- Written exercise:
Can you change "purple" to "green" in everything from the start of the entries down to the line containing "Looking at the", keeping every other word the same and leaving the pictures out?

- Recorded data:

[Begin]

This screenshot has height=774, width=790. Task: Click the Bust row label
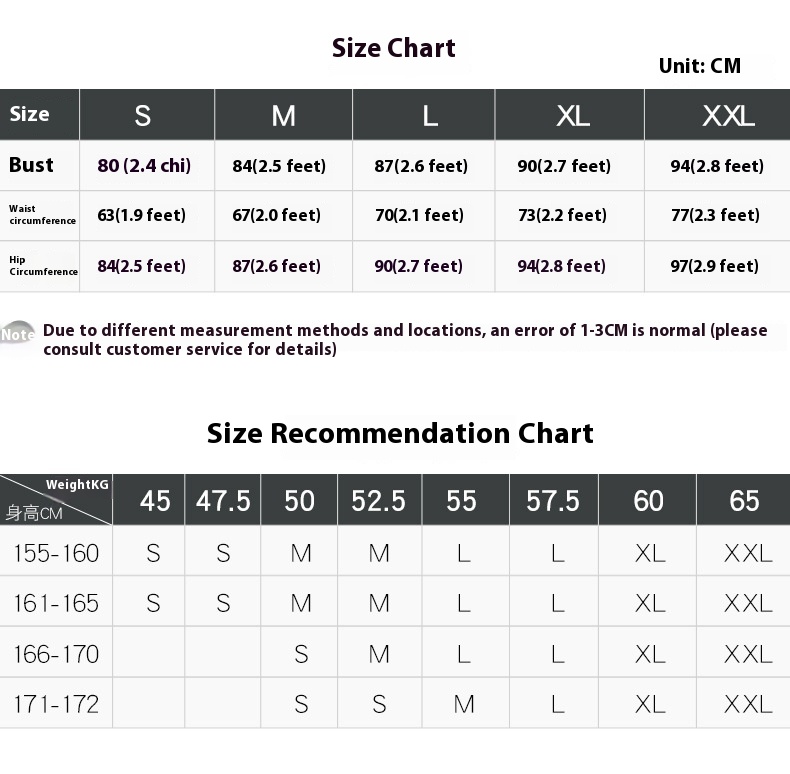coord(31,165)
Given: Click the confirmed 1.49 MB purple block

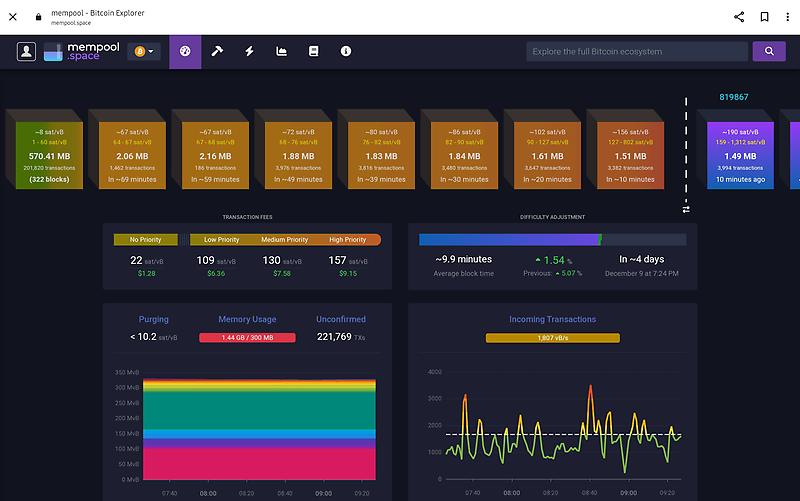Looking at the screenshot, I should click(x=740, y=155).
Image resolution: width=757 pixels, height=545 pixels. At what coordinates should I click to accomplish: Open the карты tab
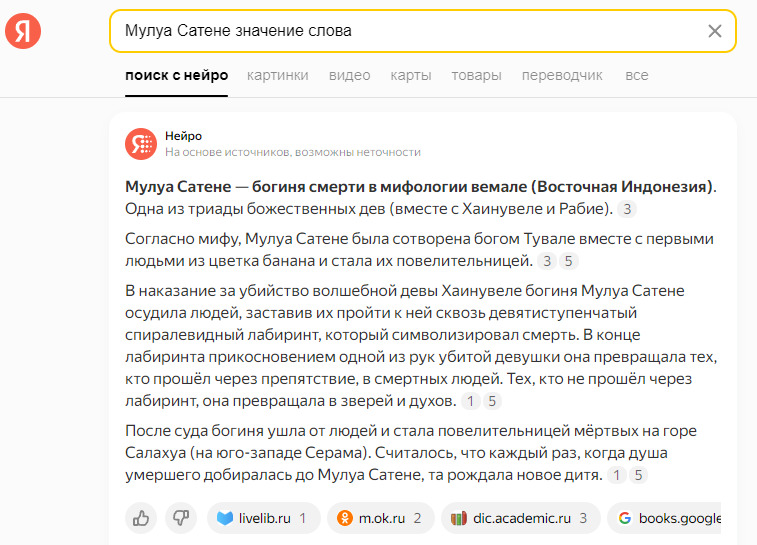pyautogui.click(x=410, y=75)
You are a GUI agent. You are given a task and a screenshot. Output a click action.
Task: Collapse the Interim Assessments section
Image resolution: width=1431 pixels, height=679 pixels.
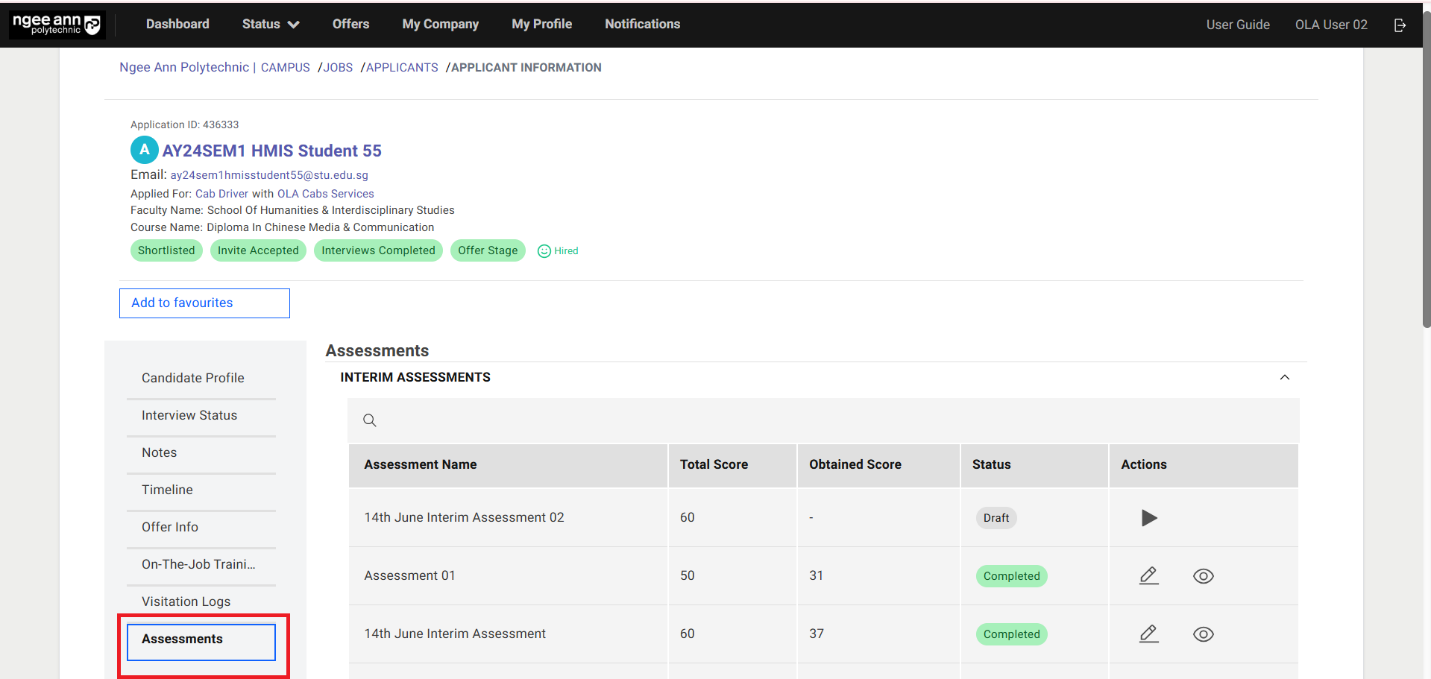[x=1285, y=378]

[End]

- Result of this task:
This screenshot has height=774, width=790. Task: Click the Bust row label
coord(31,165)
Given: Click the confirmed 1.49 MB green block

Looking at the screenshot, I should click(x=740, y=155).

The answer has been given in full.